Tal vez Paula no hubiera podido pensar con claridad desde que Pedro entró en su despacho el día anterior. Se había quedado perpleja por la familiaridad que le demostró, por su disparatada sugerencia para vivir juntos durante una semana y por su ultimátum para aceptar o perder el proyecto. Además estaba preocupada por tener que dejar a su madre durante la semana previa a la Navidad. Todo eso junto explicaba su aturdimiento y que el beso de él la hubiera pillado completamente desprevenida. Él la había besado por pura frustración, nada más, pero ¿Cuál había sido su respuesta? A pesar de su férrea actitud, había bastado un simple beso para echar por tierra sus defensas. Había guardado silencio casi todo el trayecto, fingiendo que tomaba notas para la campaña. Necesitaba algo en qué concentrarse, aparte del hormigueo de sus labios. Pedro había respetado su silencio hasta que estuvieron a unos treinta kilómetros de su destino. Finalmente llegaron a Torquay y ella no pudo creer lo que veían sus ojos cuando se detuvieron ante lo que él se había referido como su «Chabola playera». Aquel lugar no era ninguna chabola. Para empezar, era enorme. El salón con las paredes de cristal era tan grande como su departamento y ofrecía unas vistas espectaculares del mar de Tasmania. Las alfombras azules sobre la reluciente tarima del suelo, los sofás de gamuza de color arena, las mesitas de cristal... Todo rezumaba elegancia y buen gusto, muy lejos de la chabola de troncos que ella se había imaginado. El Pedro que conoció en Capri no le había parecido un tipo materialista, pero quizá la fama y el surf profesional lo habían cambiado.

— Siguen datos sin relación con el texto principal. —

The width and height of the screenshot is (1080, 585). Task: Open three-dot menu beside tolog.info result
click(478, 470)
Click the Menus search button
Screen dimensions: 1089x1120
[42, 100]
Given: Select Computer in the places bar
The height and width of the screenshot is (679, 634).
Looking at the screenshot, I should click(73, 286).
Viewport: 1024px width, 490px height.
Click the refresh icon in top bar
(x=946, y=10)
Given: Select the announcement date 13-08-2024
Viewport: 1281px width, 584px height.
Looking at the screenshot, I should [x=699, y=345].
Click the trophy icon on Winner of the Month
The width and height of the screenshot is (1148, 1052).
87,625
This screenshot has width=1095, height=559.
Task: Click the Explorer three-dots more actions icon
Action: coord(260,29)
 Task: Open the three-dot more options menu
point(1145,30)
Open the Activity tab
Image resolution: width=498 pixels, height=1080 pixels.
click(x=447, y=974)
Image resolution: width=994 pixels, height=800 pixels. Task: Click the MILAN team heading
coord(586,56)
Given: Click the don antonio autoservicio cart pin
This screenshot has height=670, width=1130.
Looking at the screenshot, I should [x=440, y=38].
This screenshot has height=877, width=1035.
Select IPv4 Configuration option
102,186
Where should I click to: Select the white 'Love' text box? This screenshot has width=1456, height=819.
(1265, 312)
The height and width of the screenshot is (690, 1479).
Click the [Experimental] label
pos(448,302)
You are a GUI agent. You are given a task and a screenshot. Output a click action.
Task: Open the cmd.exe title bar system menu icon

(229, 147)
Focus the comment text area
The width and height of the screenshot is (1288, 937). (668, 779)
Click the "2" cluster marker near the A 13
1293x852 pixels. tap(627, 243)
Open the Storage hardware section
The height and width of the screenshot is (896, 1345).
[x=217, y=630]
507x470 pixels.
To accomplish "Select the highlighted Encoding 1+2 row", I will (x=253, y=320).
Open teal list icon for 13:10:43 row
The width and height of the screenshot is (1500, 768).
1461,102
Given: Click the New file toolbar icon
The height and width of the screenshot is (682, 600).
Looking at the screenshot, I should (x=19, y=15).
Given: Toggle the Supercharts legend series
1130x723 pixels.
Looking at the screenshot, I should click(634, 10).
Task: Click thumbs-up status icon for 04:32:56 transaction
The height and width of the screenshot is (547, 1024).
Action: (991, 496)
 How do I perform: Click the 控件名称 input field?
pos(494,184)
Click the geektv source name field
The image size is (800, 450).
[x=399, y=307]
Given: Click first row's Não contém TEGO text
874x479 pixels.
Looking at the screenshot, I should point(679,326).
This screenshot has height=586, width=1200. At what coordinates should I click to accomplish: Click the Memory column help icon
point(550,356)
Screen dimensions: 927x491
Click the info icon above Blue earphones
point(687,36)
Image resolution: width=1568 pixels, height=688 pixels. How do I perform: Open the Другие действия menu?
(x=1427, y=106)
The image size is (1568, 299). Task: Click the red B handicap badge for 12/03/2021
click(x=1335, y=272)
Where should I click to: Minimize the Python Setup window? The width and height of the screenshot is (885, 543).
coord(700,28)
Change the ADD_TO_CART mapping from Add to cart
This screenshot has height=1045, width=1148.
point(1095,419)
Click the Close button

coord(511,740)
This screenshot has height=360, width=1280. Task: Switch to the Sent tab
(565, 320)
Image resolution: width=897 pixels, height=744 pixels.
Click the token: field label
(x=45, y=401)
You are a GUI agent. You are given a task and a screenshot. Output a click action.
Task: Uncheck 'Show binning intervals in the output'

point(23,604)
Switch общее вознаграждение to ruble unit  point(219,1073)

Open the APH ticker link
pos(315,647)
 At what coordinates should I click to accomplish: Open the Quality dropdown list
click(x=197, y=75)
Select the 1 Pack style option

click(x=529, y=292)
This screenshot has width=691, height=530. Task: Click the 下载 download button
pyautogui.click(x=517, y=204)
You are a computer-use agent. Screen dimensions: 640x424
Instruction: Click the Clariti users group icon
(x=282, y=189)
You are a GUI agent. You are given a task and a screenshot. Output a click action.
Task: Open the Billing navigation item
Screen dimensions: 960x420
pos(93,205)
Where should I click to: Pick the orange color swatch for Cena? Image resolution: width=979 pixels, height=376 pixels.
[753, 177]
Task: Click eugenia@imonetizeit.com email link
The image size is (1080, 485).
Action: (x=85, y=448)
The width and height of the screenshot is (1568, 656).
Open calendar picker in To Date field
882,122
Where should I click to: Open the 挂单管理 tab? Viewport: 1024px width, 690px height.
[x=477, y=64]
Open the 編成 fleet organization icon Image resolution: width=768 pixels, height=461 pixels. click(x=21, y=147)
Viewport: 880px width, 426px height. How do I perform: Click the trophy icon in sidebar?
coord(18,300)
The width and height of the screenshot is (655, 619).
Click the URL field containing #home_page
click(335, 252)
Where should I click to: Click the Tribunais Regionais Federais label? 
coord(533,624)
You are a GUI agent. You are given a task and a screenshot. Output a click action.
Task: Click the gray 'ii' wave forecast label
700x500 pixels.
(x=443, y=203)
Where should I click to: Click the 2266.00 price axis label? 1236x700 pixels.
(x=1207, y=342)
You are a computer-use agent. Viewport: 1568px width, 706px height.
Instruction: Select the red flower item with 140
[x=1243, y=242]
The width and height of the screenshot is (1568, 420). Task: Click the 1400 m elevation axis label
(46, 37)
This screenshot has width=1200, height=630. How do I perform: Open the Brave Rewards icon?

–Dejaré tus cosas en la habitación de invitados, la primera puerta a la derecha –dijo él, andando detrás de ella sin apenas hacer ruido con sus pies descalzos. Se había quitado los zapatos nada más abrir la puerta y meter el equipaje.
Otra cosa que Paula recordaba de él era su aversión por el calzado. En Capri casi siempre estaba descalzo, ya que se pasaban la mayor parte del tiempo en la playa. A ella le gustaba verlo descalzo. Sus pies eran tan sexys como el resto de su cuerpo.
–Gracias.
–Es la habitación contigua a la mía, por si te lo estás preguntando –añadió él, meneando las cejas.
–No me lo estaba preguntando.
–Mentirosa –se enrolló un mechón de su pelo en el dedo y tiró suavemente.
Paula sabía lo que estaba haciendo. Coqueteaba con ella para hacerla sonreír, pero no iba a seguirle el juego después de haberse besado en el coche.
–¿Qué ha sido de la conversación que mantuvimos en el coche sobre concentrarse en el trabajo?
El dedo de Pedro le rozó el cuero cabelludo y siguió por la línea del cabello, la sien y detrás de la oreja. Paula tuvo que sofocar un arrebato de deseo. Él la había besado muchas veces en aquel punto particularmente erógeno.
–Admítelo. Aún sientes algo... Igual que yo.
–Eso no significa que vayamos a hacer nada.
Esperaba que él le preguntara por qué y que socavara su raciocinio con una de sus encantadoras sonrisas, pero lo único que hizo fue dejar de tocarla y asentir seriamente.
–Tienes razón. Tenemos mucho trabajo que hacer y será mejor no distraerse.
–En efecto –corroboró ella, intentando ocultar su decepción.